“Una riorganizzazione della rete assistenziale di diabetologia e nutrizione artificiale allo scopo di favorire la territorialità aziendale e che costituisce la prima, ma non l’ultima di una serie di progettualità che l’Azienda sta impostando per ridurre al minimo i disagi e le attese per gli utenti”. Così il direttore generale dell’Asl di Aversa Antonietta Costantini (nella foto),

l’obiettivo che si intende perseguire va nella direzione di garantire la presenza di un centro diabetologico ogni 100-150mila abitanti. “Siamo in fase di elaborazione di un piano – ha spiegato il direttore sanitario Di Benedetto – che preveda l’ipotesi di apertura di un nuovo centro diabetologico sul territorio del distretto 35 e di un ulteriore punto per l’alimentazione artificiale oltre ai due già esistenti al “Moscati” di Aversa e il “San Rocco” di Sessa Aurunca.

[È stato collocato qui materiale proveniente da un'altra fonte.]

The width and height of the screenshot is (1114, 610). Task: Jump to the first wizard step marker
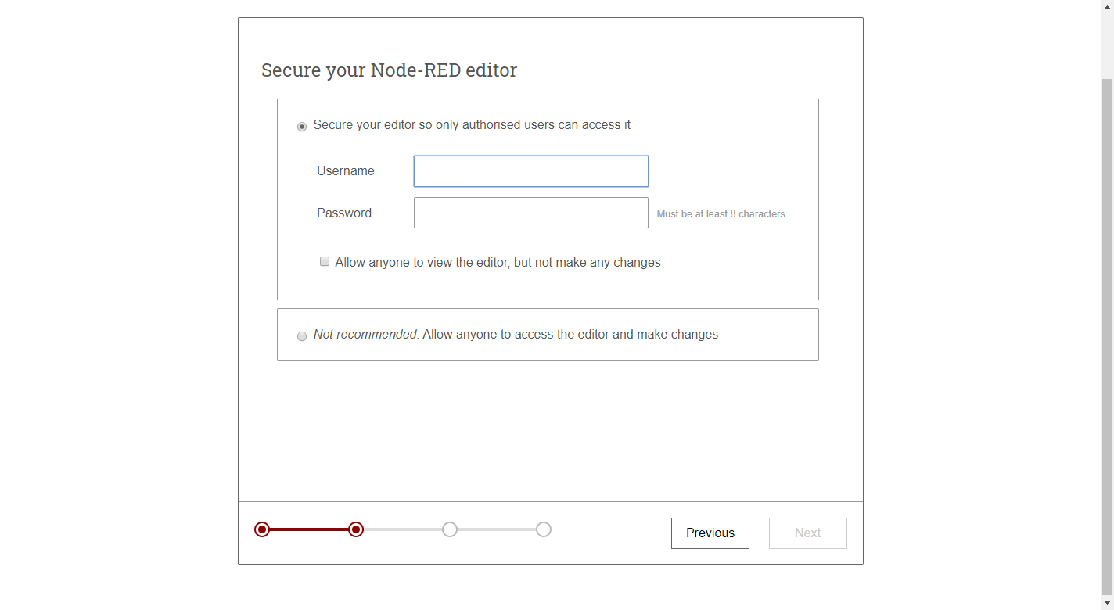click(x=262, y=529)
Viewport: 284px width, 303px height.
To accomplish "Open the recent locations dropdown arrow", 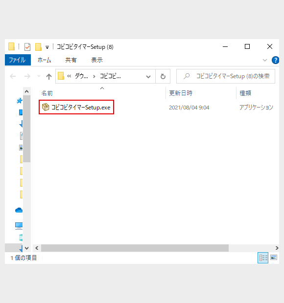I will 39,76.
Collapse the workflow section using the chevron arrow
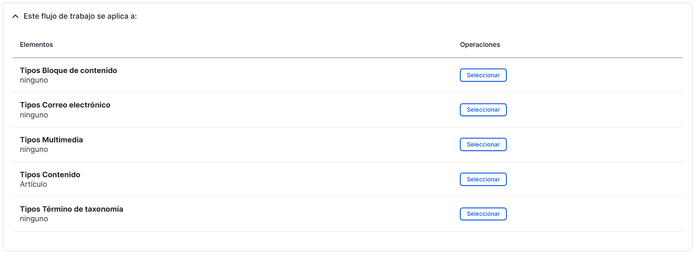 (15, 16)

In questo senso – ha proseguito Di Benedetto – si sta valutando la possibilità di istituire un coordinamento con organizzazione dipartimentale che preveda una condivisione delle risorse tra le strutture del territorio aziendale”. Centrale sarà anche il ruolo del Cup (Centro unico di prenotazione) per quanto attiene, in primo luogo, l’informazione agli utenti su tutti gli erogatori interni sul territorio aziendale, la pulizia delle liste d’attesa attraverso una revisione periodica tramite contatto telefonico con il cittadino per la conferma dell’appuntamento, oltre che per la differenziazione delle agende in primi accessi e controlli programmati”.